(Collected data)
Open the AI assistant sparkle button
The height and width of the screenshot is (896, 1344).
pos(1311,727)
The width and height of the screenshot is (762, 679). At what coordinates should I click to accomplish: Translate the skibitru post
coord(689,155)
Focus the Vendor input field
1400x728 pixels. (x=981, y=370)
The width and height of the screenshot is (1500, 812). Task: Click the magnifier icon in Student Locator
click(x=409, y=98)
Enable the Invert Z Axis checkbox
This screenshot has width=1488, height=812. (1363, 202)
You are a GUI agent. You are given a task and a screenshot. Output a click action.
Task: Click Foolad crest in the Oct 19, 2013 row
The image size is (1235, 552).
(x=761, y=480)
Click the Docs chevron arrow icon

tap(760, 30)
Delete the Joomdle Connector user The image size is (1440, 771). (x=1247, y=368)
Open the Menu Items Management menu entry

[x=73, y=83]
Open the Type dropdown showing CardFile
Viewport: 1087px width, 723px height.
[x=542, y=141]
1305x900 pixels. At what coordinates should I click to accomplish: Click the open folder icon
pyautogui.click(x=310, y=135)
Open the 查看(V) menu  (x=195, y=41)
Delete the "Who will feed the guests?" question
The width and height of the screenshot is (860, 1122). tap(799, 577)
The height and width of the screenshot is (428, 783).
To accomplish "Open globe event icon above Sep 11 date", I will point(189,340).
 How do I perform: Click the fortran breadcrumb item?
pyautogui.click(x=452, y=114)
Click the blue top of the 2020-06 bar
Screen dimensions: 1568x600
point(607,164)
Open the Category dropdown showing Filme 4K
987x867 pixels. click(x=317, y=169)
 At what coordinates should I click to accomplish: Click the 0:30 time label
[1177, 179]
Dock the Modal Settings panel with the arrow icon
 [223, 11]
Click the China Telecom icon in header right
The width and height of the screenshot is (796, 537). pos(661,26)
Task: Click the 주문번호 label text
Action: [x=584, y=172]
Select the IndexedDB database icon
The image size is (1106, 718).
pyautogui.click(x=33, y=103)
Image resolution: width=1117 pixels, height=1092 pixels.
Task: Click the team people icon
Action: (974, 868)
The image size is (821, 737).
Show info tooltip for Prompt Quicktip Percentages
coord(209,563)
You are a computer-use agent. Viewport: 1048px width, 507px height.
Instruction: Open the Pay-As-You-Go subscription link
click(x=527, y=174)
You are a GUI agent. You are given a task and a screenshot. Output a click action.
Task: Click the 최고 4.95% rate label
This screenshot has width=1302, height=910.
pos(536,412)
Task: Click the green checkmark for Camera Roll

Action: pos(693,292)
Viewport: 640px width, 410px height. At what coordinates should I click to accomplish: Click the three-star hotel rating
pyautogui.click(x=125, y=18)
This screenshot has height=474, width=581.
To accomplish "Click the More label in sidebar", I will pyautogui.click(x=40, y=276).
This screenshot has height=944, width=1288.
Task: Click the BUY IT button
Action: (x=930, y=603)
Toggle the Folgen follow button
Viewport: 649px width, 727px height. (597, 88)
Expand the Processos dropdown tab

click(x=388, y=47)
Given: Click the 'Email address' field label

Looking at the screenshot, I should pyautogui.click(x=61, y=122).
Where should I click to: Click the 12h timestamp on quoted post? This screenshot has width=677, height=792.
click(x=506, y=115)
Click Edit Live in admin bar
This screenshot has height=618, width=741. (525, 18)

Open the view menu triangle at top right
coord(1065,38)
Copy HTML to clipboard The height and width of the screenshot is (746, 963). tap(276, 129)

Work instructions | Give back every entry exactly.

Exercise result |
Open the AI assistant sparkle button
The height and width of the screenshot is (896, 1344).
pos(1311,727)
The width and height of the screenshot is (762, 679). At what coordinates should I click to accomplish: Translate the skibitru post
coord(689,155)
Focus the Vendor input field
1400x728 pixels. (x=981, y=370)
The width and height of the screenshot is (1500, 812). Task: Click the magnifier icon in Student Locator
click(x=409, y=98)
Enable the Invert Z Axis checkbox
This screenshot has width=1488, height=812. (1363, 202)
You are a GUI agent. You are given a task and a screenshot. Output a click action.
Task: Click Foolad crest in the Oct 19, 2013 row
The image size is (1235, 552).
(x=761, y=480)
Click the Docs chevron arrow icon

tap(760, 30)
Delete the Joomdle Connector user The image size is (1440, 771). (x=1247, y=368)
Open the Menu Items Management menu entry

[x=73, y=83]
Open the Type dropdown showing CardFile
Viewport: 1087px width, 723px height.
[x=542, y=141]
1305x900 pixels. At what coordinates should I click to accomplish: Click the open folder icon
pyautogui.click(x=310, y=135)
Open the 查看(V) menu  (x=195, y=41)
Delete the "Who will feed the guests?" question
The width and height of the screenshot is (860, 1122). tap(799, 577)
The height and width of the screenshot is (428, 783).
To accomplish "Open globe event icon above Sep 11 date", I will point(189,340).
 How do I perform: Click the fortran breadcrumb item?
pyautogui.click(x=452, y=114)
Click the blue top of the 2020-06 bar
Screen dimensions: 1568x600
point(607,164)
Open the Category dropdown showing Filme 4K
987x867 pixels. click(x=317, y=169)
 At what coordinates should I click to accomplish: Click the 0:30 time label
[1177, 179]
Dock the Modal Settings panel with the arrow icon
 [223, 11]
Click the China Telecom icon in header right
The width and height of the screenshot is (796, 537). pos(661,26)
Task: Click the 주문번호 label text
Action: [x=584, y=172]
Select the IndexedDB database icon
The image size is (1106, 718).
pyautogui.click(x=33, y=103)
Image resolution: width=1117 pixels, height=1092 pixels.
Task: Click the team people icon
Action: (974, 868)
The image size is (821, 737).
Show info tooltip for Prompt Quicktip Percentages
coord(209,563)
You are a computer-use agent. Viewport: 1048px width, 507px height.
Instruction: Open the Pay-As-You-Go subscription link
click(x=527, y=174)
You are a GUI agent. You are given a task and a screenshot. Output a click action.
Task: Click the 최고 4.95% rate label
This screenshot has width=1302, height=910.
pos(536,412)
Task: Click the green checkmark for Camera Roll

Action: pos(693,292)
Viewport: 640px width, 410px height. At what coordinates should I click to accomplish: Click the three-star hotel rating
pyautogui.click(x=125, y=18)
This screenshot has height=474, width=581.
To accomplish "Click the More label in sidebar", I will pyautogui.click(x=40, y=276).
This screenshot has height=944, width=1288.
Task: Click the BUY IT button
Action: (x=930, y=603)
Toggle the Folgen follow button
Viewport: 649px width, 727px height. (597, 88)
Expand the Processos dropdown tab

click(x=388, y=47)
Given: Click the 'Email address' field label

Looking at the screenshot, I should pyautogui.click(x=61, y=122).
Where should I click to: Click the 12h timestamp on quoted post? This screenshot has width=677, height=792.
click(x=506, y=115)
Click Edit Live in admin bar
This screenshot has height=618, width=741. (525, 18)

Open the view menu triangle at top right
coord(1065,38)
Copy HTML to clipboard The height and width of the screenshot is (746, 963). tap(276, 129)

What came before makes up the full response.